(Records drawn from a dataset)
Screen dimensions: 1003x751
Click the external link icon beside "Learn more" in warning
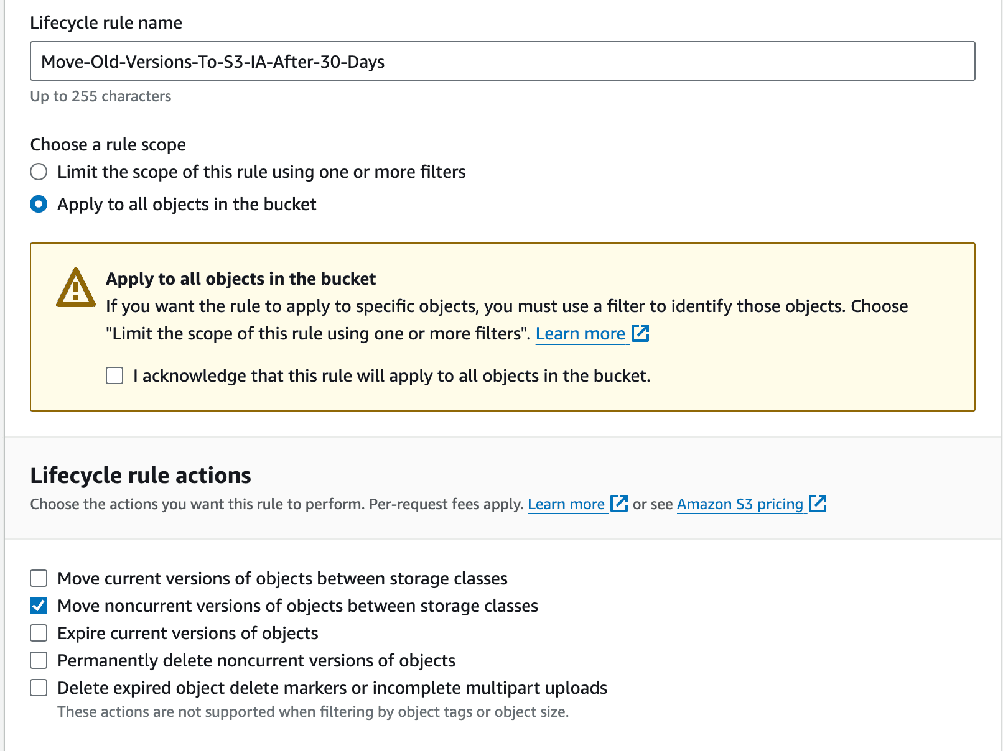640,333
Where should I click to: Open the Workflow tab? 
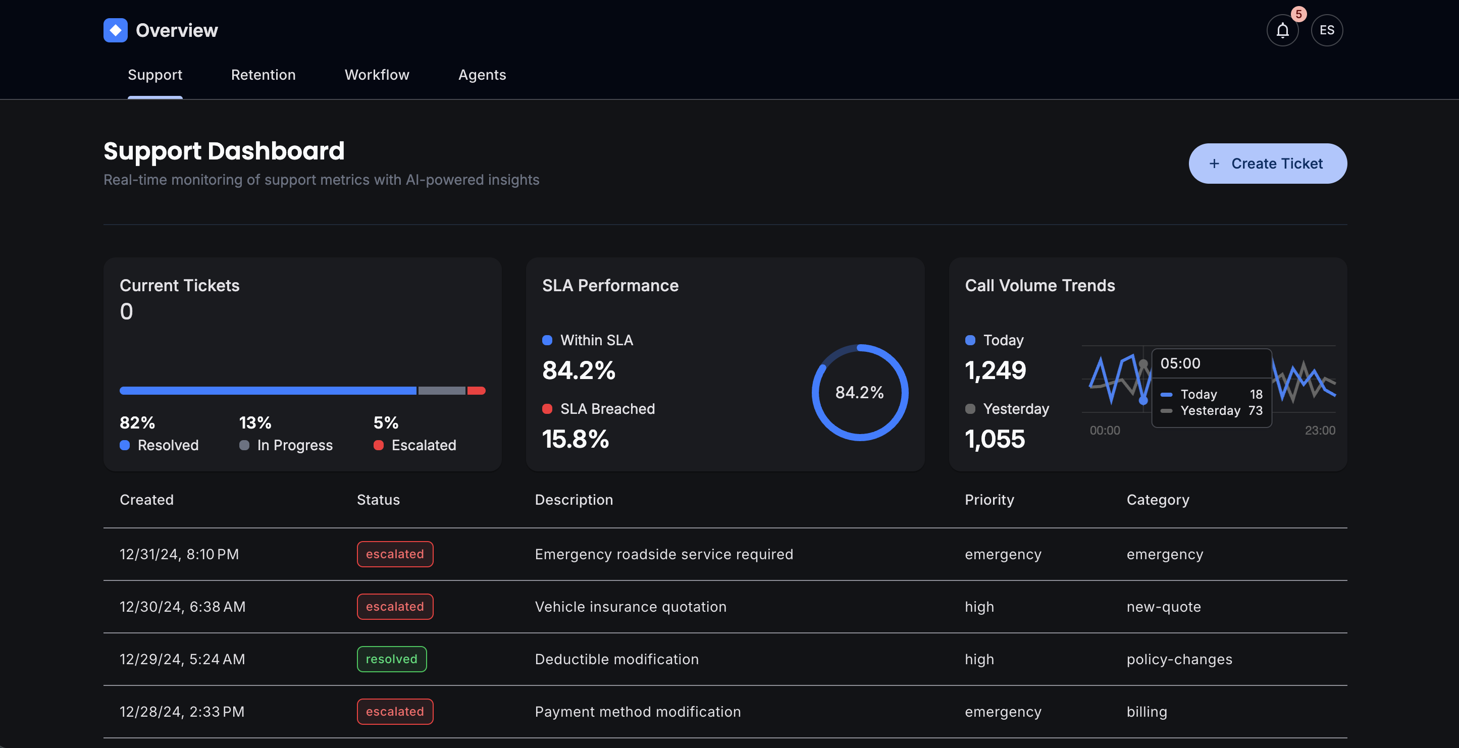pyautogui.click(x=377, y=75)
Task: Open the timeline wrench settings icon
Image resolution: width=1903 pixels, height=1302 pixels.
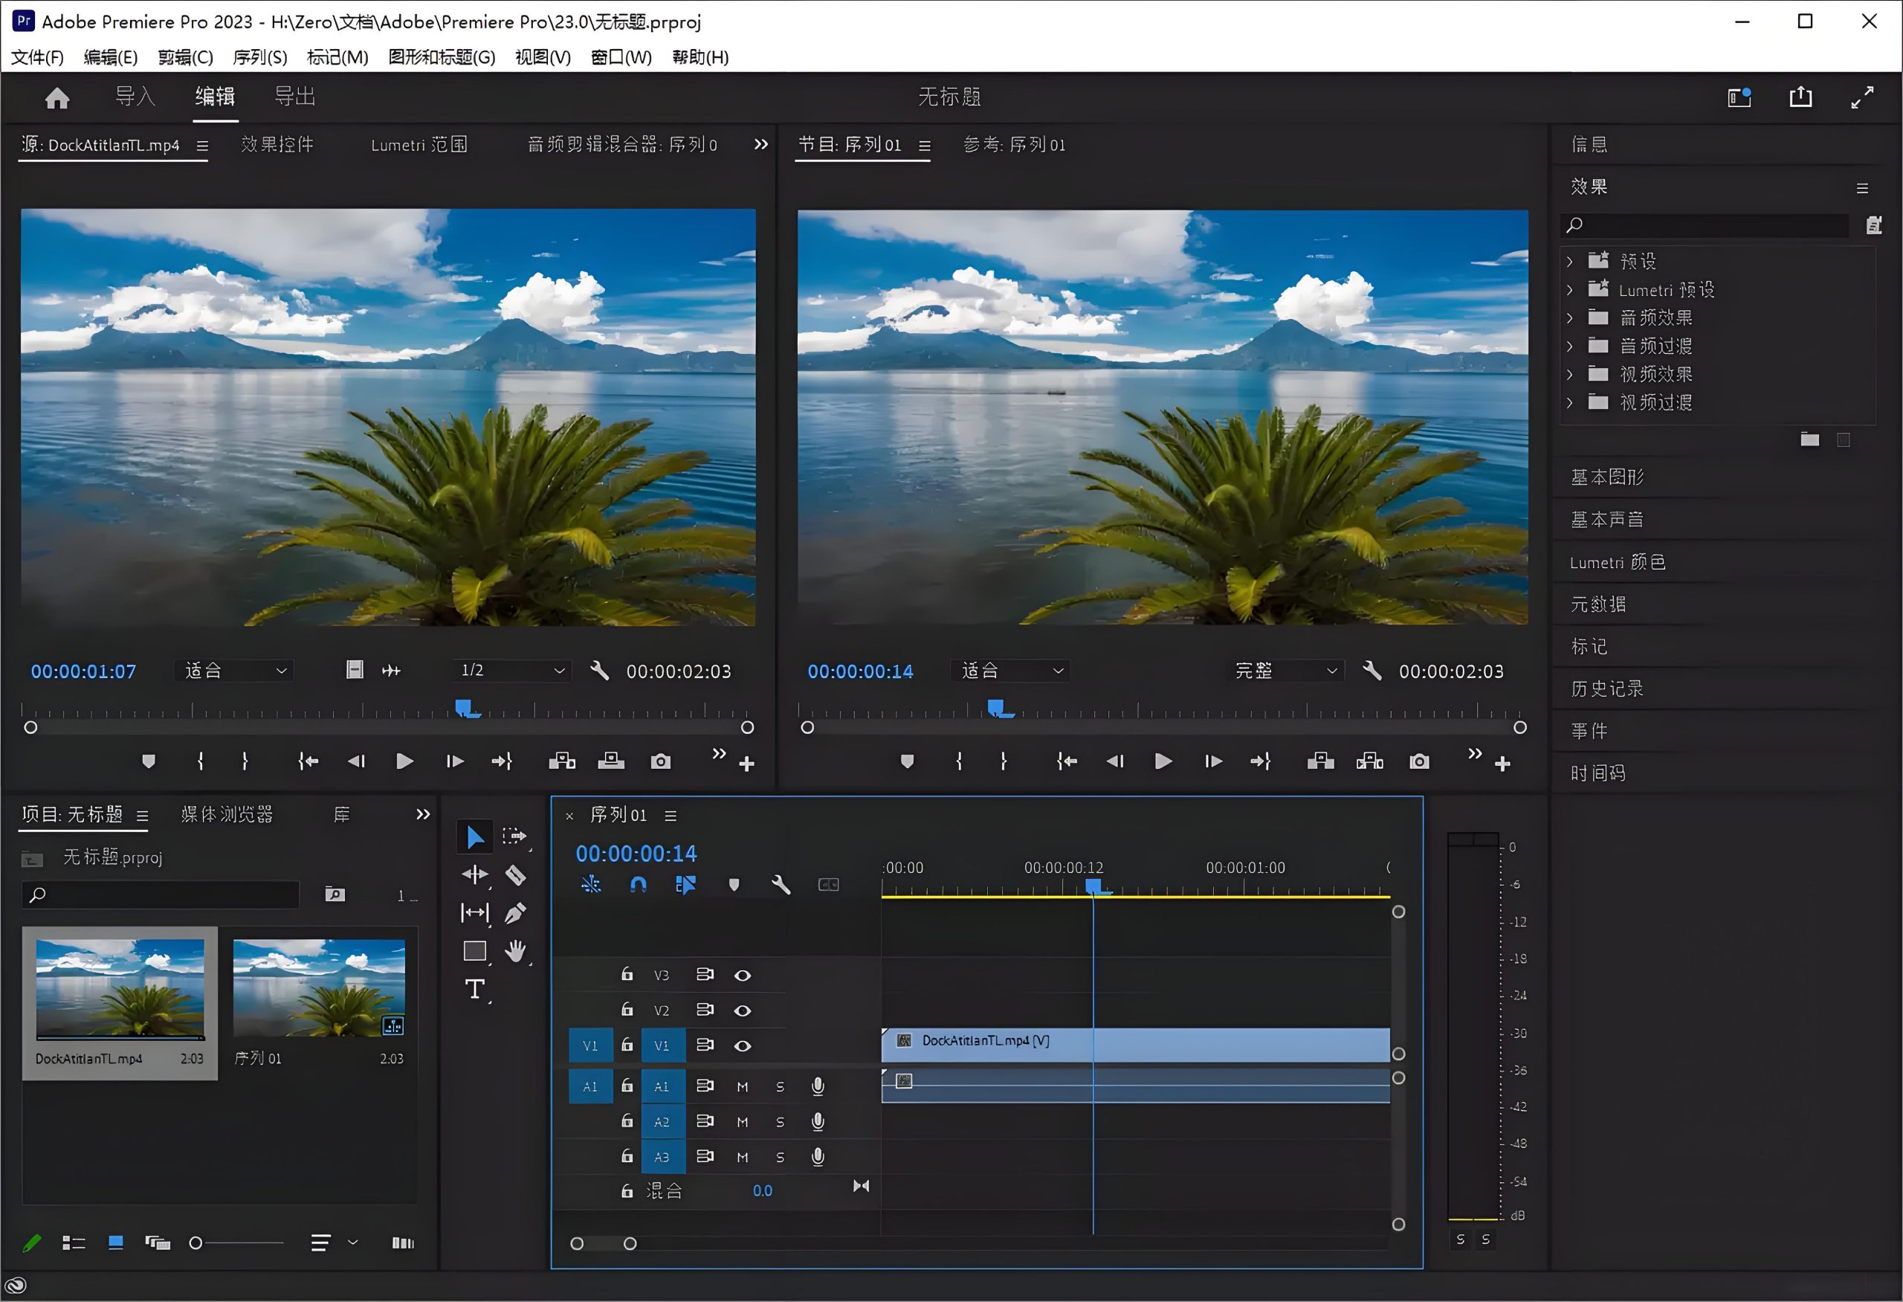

(TASK TO COMPLETE):
Your answer must consist only of the lines from the one containing "Click the external" through the end of the entries, restated word for word, with no pictures.

(RESULT):
Click the external link icon beside "Learn more" in warning
640,333
Where should I click to: Open the Workflow tab? 
pyautogui.click(x=377, y=75)
Task: Open the timeline wrench settings icon
Image resolution: width=1903 pixels, height=1302 pixels.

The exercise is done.